Fowler told Bisnow that operators of flexible and coworking space in Houston regularly talk to each other and that since the pandemic happened, most conversations have revolved around how to maintain their member bases and expenses.
Office Evolution’s 8.7K SF Westchase location mostly consists of private offices and was 90% occupied in March. That number dropped in the subsequent months, partly because some energy industry-related members left, and guest revenue also slowed.
Most flexible office and coworking providers have been offering more incentives to potential members this year, including free rent, discounts and day passes. Not all of those incentives are openly advertised, but most providers are willing to work with interested parties, particularly if they are the kind of members that can bring extra value to the community.
Fowler said he has started to receive inquiries from firms all around Houston that have lease renewals coming up but are considering flexible office space as an option for their employees instead.
“I do think, based on those conversations, that that's what we're going to see more and more of going into next year,” Fowler said. “Folks are inquiring about space, but there's still some hesitation. A lot of them are saying, ‘well, we're not going to do anything till January.’ So it's just going to take some time.”
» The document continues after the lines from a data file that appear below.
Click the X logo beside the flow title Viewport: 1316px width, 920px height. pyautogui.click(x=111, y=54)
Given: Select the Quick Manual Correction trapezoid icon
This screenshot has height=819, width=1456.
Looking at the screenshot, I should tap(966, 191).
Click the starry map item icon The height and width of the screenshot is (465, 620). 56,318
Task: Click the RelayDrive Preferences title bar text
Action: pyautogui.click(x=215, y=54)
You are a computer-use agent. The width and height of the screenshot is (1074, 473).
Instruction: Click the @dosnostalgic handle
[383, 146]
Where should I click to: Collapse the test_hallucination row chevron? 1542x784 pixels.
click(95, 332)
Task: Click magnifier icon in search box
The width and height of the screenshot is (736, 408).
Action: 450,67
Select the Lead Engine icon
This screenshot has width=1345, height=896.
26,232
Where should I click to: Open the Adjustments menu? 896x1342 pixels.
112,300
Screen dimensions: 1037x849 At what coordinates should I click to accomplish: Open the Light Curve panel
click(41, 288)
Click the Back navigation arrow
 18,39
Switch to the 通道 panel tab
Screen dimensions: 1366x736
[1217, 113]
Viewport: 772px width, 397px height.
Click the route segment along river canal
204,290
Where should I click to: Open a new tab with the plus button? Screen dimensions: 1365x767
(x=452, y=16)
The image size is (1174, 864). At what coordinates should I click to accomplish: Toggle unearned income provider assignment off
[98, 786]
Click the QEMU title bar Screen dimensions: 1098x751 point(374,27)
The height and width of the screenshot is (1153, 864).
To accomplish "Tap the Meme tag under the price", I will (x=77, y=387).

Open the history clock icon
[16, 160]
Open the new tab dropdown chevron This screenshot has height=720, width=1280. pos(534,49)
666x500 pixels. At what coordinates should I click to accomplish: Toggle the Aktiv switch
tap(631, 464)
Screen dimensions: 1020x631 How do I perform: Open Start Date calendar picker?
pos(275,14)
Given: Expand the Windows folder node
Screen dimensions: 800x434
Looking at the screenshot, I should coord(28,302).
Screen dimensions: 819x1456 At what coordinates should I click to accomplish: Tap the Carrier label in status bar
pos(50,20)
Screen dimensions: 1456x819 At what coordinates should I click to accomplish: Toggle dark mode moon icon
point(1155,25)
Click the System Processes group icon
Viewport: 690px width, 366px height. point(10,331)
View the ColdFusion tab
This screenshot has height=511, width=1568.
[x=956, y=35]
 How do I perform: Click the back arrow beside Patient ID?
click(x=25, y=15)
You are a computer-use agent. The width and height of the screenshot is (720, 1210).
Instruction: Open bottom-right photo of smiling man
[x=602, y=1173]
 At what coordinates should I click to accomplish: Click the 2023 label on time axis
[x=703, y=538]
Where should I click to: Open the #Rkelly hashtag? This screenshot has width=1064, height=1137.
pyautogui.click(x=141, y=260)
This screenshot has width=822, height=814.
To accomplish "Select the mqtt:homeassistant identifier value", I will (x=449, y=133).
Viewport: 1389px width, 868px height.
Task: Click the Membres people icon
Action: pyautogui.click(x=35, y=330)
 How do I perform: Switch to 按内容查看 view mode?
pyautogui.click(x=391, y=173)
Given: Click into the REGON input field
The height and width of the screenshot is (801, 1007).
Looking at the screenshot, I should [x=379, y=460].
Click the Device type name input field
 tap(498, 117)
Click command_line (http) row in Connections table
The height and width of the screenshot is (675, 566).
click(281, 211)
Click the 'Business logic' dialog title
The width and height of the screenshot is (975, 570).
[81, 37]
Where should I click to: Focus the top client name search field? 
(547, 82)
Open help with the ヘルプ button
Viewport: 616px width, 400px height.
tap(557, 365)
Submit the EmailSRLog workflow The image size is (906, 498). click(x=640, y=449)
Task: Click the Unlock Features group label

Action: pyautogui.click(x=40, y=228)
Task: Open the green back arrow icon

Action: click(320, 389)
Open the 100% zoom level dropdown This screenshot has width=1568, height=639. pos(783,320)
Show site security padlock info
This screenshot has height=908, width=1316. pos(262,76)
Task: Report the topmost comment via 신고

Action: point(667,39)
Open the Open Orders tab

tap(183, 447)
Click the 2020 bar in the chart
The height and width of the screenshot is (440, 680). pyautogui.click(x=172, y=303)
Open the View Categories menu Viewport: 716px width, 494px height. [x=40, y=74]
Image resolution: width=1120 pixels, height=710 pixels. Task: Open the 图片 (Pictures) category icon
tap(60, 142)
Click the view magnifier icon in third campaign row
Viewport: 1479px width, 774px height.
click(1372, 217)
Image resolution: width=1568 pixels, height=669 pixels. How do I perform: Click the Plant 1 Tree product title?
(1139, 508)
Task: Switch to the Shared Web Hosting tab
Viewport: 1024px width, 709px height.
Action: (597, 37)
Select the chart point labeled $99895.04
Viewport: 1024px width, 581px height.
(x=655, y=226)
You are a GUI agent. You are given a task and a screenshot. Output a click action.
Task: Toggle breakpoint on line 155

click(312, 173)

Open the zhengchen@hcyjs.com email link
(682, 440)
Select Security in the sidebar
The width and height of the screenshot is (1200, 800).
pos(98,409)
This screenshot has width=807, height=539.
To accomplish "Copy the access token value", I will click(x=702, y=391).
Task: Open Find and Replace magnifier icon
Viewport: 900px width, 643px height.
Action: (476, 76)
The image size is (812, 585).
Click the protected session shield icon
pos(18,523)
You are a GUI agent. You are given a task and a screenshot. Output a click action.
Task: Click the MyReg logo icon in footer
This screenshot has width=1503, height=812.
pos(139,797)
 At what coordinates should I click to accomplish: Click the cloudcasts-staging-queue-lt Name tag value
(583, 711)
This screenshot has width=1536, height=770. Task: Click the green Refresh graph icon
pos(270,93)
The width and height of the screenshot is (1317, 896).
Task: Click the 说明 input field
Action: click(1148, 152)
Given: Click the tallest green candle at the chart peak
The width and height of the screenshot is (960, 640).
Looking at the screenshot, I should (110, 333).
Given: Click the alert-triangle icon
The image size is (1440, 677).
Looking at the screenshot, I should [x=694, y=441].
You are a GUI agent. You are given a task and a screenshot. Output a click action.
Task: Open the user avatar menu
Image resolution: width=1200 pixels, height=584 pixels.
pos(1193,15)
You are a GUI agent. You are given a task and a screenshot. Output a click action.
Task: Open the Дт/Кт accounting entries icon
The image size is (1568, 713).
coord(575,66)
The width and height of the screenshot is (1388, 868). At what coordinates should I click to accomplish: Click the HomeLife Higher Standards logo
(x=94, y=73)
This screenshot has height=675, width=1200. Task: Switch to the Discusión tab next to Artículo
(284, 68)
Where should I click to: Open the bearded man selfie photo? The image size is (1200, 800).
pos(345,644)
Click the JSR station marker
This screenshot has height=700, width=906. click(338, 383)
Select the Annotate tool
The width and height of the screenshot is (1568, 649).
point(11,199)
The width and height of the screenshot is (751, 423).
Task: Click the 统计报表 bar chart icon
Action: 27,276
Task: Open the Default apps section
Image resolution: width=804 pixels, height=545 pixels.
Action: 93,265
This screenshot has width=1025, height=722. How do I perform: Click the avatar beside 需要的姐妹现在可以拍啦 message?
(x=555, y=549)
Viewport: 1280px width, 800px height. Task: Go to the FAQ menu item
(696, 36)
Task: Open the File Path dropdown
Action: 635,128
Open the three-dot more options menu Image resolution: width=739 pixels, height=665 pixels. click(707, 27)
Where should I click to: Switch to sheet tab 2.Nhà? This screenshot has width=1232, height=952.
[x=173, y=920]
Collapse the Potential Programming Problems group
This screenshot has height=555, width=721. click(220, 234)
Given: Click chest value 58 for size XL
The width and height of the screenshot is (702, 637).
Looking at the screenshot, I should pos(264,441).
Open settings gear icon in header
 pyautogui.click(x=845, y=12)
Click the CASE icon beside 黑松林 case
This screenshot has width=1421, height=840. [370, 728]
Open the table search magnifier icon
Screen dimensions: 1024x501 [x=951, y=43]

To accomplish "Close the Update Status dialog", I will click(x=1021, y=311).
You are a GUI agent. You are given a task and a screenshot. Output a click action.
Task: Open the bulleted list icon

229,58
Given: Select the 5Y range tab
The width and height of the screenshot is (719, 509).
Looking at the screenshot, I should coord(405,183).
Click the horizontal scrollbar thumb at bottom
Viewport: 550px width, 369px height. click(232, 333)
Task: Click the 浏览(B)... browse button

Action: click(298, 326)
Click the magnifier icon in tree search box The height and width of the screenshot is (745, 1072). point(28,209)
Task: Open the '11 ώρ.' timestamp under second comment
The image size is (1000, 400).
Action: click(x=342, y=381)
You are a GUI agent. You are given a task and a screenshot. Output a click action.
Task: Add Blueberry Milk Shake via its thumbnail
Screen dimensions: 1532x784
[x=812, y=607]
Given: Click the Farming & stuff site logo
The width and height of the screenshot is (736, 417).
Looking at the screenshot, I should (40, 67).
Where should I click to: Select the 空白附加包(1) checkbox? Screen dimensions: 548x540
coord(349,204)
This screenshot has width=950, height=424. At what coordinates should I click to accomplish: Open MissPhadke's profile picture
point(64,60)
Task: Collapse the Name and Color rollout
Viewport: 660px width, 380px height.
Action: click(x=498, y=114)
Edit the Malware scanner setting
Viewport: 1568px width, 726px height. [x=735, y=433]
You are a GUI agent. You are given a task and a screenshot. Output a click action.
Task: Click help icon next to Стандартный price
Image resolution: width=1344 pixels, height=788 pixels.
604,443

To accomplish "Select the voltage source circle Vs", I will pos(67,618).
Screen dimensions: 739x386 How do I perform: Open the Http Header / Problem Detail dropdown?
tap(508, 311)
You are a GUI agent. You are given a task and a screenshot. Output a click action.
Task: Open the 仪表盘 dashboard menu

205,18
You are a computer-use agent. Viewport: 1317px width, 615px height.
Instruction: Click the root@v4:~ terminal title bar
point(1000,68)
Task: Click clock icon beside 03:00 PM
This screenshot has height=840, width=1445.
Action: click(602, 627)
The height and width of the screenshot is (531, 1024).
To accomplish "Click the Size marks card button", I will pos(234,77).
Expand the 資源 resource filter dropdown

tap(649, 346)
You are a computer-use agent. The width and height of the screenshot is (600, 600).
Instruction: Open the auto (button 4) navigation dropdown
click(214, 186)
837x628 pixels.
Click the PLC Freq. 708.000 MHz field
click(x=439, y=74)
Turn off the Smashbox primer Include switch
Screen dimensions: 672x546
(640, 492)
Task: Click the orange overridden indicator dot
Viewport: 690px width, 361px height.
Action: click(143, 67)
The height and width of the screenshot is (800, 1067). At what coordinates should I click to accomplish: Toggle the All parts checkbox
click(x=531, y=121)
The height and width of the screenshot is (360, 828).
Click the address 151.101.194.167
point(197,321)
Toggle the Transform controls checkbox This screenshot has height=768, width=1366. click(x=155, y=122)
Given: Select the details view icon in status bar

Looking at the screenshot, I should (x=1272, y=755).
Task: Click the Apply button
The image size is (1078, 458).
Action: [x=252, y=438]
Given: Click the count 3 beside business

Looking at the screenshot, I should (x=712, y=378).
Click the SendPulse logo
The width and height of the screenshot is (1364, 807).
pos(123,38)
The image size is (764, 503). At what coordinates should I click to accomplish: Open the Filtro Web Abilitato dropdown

In the wake of the pandemic, social distancing has become crucial to how businesses operate. For that reason, flexible office and coworking facilities that offer private offices and suites have a natural advantage.
Firmspace CEO Anish Michael told Bisnow that the firm has always focused on offering high-end private offices rather than open workspaces. That strategy has paid off during the pandemic. The firm’s two-floor, 33K SF location in Uptown Houston is seeing a new high in occupancy levels, greater than when the location opened in early 2019.
“We've certainly weathered the storm, in my mind,” Michael said.
Like other flexible office and coworking providers, Michael is optimistic that more corporate entities are going to consider smaller, less centralized office arrangements for workers going forward, which will ultimately benefit the sector.
“I think we're going to see a lot of change in 2021, geared towards flexibility. And I do think there's going to be a continued increase of a coworking presence [in Houston],” Michael said.
The notable rise in inquiries for flexible office in outer areas of Houston this year also signals that the product type could see a more even distribution across the city, beyond the typical office-heavy districts like Downtown Houston, Uptown and Westchase.
“Almost every other location you'll hear us announce will be in a suburb of Houston,” Clark said. “I think the suburban growth of coworking and just office in general is going to explode, post-COVID.”